Learning Tableau with O’Reilly for Higher Education: A Student’s Perspective


Aleena Rahman, MSF 2020

Vanderbilt University Library is excited to share how our subscription to O’Reilly for Higher Education is being used by Vanderbilt students to learn new skills and software programs virtually. This is the first in a three-part series of student-authored articles. Aleena Rahman, a master of finance student graduating this month, discusses her experience using O’Reilly for Higher Education to learn how to use the software program Tableau.

Human beings process and respond to visual data better than any other form of data.  According to research done by Vogel et al. (1986), our brains process images 60,000 times faster than text.  I am aware of the irony in how I am trying to convince you to take on this data visualization course. Hear me out though because it is a real pity when someone has put in the blood, sweat, and tears to come up with groundbreaking results, but nobody can be bothered to read them.  After all, a visually appealing graph is harder to miss than a boring table with lists of numbers that scroll for miles.

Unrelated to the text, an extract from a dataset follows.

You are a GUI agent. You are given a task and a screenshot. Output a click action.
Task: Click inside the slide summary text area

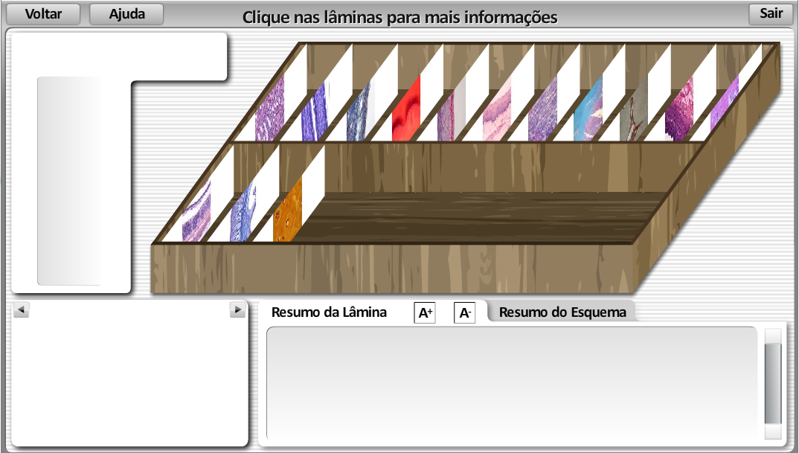(512, 383)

Now you may be thinking, “I’m not artistic enough to make fancy dynamic charts.”  The great thing about Tableau is that you don’t have to be.  Tableau is an interactive data visualization software.  It has such a wealth of built-in design and data manipulation functions at your disposal that you may never have known that a certain style would represent your data so perfectly until you’ve tried it.  The top five industries that use Tableau are computer software, IT and services, financial services, healthcare, and education.

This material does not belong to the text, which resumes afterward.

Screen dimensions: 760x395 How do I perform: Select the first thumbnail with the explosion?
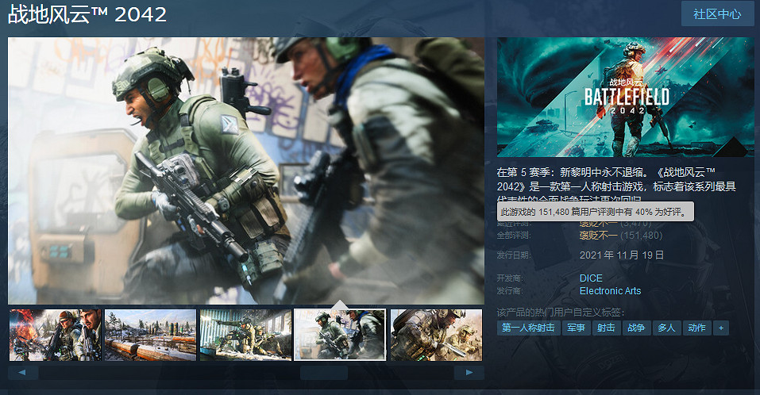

The Walker Management Library provides access to the O’Reilly for Higher Education database.  This is a digital learning platform offering online instructional tutorials that span the fields of computer programming, technology, and business.  I highly recommend the five-and-a-half-hour course Hands-on Visual Analysis with Tableau 10.x.  It is taught by data scientist Govind Acharya, the principal analyst at the UC Davis Budget and Institutional Office.

The course walks you through the download and installation of Tableau and Tableau Prep. There is also a Github folder containing Excel files that you’ll want to download to follow along the exercises in the videos. The link to this folder can be found under the ‘Details’ tab in the box that lists the sections.

Throughout the series, the instructor demonstrates with the use of examples the importance of data visualization, both in research and practice. Each video ends with a 10 second sneak peek of what comes next. I’m not sure how deliberate that was, but I found it to be a very effective nudge to keep me hooked. I was watching 10-15 videos in a row easily. The videos only show the instructor’s Tableau window, but they’re still so captivating because he experiments with different functions and shows best practices, preferences, and mistakes.

Tableau is compatible with a plethora of file types.  You name it, Tableau can open it and work with it: Excel, JSON, PDF, Spatial, Text file, etc.  It can also do a lot of the work automatically such as recognizing breaks in data (the split function), suggesting relevant charts, and fitting data into selected charts in a meaningful way.  Tableau also has functions that allow the user to rearrange or recalculate data as needed.  Things that normally take hours to do on Excel are a matter of a few clicks on Tableau to make data chart-ready.  Tableau uses very intuitive programming language that is similar to R.  One feature I found very helpful was when writing code that makes use of other calculated fields, a side pane shows the code used to create those previously calculated fields.  Yes, you can do calculations on any file and upload the data, but you may make a graph and midway think of a more representative metric.  Within seconds you can create that metric and incorporate it into the graph.  If you are working with cross-sectional data across many countries, you can choose to group data by regions and create graphs based on individual countries’ values and based on regions.  Tableau can help you visualize data by categorizing it by color, shape, and size of markers.  It’s pretty neat.  For time series data, if a pattern or cyclicality is detected, Tableau has a forecast feature to create graphs projecting into future years.  The final section of the course covers dashboards.  The instructor covers their use, features they should have, an example of a bad dashboard, industry best practices, and walks you through creating a good dashboard.

Following is the list of sections and topics:

Chapter 1 – Getting Started with Tableau

Chapter 2 – Connect Your Data in Tableau

Chapter 3 – Tableau Prep

Chapter 4 – Building Your First Visualizations

Chapter 5 – Enhancing Your Data with Filters and Groups

Chapter 6 – Creating Artful Analytics with Calculations

Chapter 7 – Using Spatial Data to Improve Insight

Chapter 8 – Advanced Calculations and Parameters

Chapter 9 – Dashboards for Stories

Research and data analysis are universal across all fields, and mine is no exception.  Finance is all about quantifying business performance and having a more entertaining way to represent numbers is essential to getting your point across and being heard by clients, both institutional and retail.  Investor presentations, scenario studies, analyst reports on equities, and simulation analyses are just a few of the many areas where this software can be a valuable resource.  Tableau is absolutely a valuable tool in helping you present your data in a visually appealing way without compromising on the depth of meaning.